Architecture Award for innovative youth housing - C.F. Møller. Photo: Jørgen True
1.10.2014

Architecture Award for innovative youth housing

The city of Aalborg has attracted attention by focusing on good student and youth homes in attractive locations in the city. The most recent example, the Henius House on the former Eternit areas, has today received the Aalborg Municipality Architecture Prize.
Architecture Award for innovative youth housing - C.F. Møller. Photo: Jørgen True
Architecture Award for innovative youth housing - C.F. Møller. Photo: Jørgen True
The Eternit area (called Eternitten) is a brownfield site, two kilometres south of the city of Aalborg, which previously housed the Danish Eternit factories in Aalborg. It is now under the transformation from cement industry to new urban district. The 240 new youth homes - called Henius House after Isidor Henius who owned the Eternit areas in 1896 - is a modern youth housing development with emphasis on the social community. The jury's motivation for the architectural award includes: The building is a great contribution to the Eternit area's history and further development, and a good example of a modern youth housing, offering a social community with many opportunities for shared activities. (...) The facades of concrete panels with exposed construction joints are inspired by the original rough industrial architecture of the Danish Eternit factory, interspersed with protruding volumes, another characteristic of the former industrial buildings. There are fine details in both the colour scheme as well as in the many railings. Optimizing the circulation and gross areas of the complex has successfully provided the budget to upgrade the shared facilities: The buildings offer both shared kitchen facilities and common rooms on various floors, common fitness facilities, internet café and workshops as well as outdoor areas designed for sports, movement, health and social life. The roofs are used for a ball court and various roof terraces, and the common facilities are highlighted with colours, graphics and scenographic lighting to emphasize their importance in the complex. Six buildings in all, with four to five storeys each, are oriented so that all residents are secured the best possible light and views of the area – which is on a ridge overlooking the city, the valley of Østerådal and the Limfjord strait.

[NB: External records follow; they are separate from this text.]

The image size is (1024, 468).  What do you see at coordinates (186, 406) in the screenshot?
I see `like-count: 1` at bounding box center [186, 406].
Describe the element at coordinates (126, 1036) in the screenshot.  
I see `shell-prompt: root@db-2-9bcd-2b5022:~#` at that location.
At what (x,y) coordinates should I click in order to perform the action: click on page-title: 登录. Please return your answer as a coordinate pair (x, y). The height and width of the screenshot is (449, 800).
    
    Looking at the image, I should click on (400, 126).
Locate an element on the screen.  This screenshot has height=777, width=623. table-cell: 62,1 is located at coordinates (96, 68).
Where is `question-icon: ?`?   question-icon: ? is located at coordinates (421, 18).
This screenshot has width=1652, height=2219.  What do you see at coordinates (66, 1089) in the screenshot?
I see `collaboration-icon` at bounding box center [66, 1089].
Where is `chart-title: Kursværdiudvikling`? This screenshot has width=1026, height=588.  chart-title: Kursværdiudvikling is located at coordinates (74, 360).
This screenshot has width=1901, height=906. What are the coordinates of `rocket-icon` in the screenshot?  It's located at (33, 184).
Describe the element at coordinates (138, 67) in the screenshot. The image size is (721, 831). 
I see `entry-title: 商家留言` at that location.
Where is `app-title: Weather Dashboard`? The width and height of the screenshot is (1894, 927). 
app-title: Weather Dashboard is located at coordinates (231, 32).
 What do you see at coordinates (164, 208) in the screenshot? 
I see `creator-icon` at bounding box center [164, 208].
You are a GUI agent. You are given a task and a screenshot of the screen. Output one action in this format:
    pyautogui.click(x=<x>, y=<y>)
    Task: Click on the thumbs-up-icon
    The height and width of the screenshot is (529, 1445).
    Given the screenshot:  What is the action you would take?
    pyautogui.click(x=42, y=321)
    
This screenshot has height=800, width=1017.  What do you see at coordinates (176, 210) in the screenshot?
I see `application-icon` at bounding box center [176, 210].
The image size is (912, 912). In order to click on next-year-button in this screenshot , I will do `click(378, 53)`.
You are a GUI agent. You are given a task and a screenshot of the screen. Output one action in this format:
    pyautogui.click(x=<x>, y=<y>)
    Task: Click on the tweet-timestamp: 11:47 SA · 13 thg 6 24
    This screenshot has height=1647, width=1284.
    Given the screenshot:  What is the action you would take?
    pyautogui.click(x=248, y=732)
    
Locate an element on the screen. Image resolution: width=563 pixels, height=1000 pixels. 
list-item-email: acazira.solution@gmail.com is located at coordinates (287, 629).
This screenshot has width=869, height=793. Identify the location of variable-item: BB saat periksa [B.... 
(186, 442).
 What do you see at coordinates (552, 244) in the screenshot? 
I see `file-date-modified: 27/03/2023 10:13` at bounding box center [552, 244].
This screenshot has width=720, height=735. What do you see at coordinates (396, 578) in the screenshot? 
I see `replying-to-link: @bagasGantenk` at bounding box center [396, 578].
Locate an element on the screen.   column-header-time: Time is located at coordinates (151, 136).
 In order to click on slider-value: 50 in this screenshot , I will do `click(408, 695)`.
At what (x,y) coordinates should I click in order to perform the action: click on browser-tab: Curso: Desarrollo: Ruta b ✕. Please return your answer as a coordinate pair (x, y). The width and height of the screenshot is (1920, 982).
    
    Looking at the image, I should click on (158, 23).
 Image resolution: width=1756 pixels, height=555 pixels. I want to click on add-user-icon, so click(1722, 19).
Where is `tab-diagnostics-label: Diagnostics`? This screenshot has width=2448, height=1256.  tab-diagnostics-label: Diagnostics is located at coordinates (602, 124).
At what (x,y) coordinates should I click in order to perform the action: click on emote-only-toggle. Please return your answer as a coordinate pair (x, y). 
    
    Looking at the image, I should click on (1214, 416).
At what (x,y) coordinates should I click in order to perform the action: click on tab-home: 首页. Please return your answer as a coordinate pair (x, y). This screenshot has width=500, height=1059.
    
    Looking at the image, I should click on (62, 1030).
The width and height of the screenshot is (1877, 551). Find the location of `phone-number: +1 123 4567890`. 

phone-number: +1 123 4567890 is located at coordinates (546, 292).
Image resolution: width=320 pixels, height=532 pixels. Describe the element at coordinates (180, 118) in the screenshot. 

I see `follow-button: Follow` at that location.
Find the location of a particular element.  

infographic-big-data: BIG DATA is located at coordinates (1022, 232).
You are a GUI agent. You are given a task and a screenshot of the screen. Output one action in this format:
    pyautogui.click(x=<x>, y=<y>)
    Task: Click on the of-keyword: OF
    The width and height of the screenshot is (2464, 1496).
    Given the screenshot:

The buildings meet the requirements for Danish low-energy class 2015. The youth residences are flexible in their design to ensure optimal opportunities for future adaptations of the interiors, so that two youth residences for example can be merged into a family home or a shared flat. C.F. Møller Architects and C.F. Møller Landscape have designed the Henius House, which was built as a turnkey project by contractor A. Enggaard for the Himmerland Housing Association.